EXCERPTED RECORDS:
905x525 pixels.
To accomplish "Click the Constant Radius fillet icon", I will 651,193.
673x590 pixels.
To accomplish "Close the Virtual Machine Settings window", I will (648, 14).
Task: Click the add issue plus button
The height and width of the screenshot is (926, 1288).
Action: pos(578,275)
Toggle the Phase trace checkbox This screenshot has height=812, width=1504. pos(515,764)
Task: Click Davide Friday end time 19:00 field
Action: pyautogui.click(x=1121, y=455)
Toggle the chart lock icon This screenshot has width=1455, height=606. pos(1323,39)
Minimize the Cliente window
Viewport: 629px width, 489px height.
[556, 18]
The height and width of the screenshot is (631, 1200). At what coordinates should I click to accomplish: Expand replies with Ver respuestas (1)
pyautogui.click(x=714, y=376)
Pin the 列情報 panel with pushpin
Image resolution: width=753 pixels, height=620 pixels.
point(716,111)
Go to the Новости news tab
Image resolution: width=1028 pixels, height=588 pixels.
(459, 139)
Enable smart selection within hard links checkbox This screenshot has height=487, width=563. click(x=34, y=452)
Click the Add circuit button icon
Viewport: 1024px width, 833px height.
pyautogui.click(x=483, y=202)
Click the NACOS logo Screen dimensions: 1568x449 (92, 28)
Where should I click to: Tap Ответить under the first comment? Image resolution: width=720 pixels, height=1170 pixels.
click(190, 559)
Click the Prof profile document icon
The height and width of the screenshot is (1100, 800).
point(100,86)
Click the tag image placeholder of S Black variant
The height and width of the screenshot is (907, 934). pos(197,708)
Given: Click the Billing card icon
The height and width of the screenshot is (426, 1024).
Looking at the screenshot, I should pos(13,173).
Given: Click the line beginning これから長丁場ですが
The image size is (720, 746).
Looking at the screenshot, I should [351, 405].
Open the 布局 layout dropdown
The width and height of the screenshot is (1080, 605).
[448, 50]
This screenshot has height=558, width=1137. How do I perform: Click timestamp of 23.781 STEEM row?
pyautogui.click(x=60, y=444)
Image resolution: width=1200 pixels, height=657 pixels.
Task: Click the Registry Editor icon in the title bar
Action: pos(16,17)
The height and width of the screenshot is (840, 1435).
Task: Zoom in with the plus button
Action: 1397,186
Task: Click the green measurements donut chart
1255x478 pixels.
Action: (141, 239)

WHAT THE EXERCISE ASKS: Go through the records and report each line that contains "will".

WRITTEN ANSWER:
To accomplish "Click the Constant Radius fillet icon", I will 651,193.
To accomplish "Close the Virtual Machine Settings window", I will (648, 14).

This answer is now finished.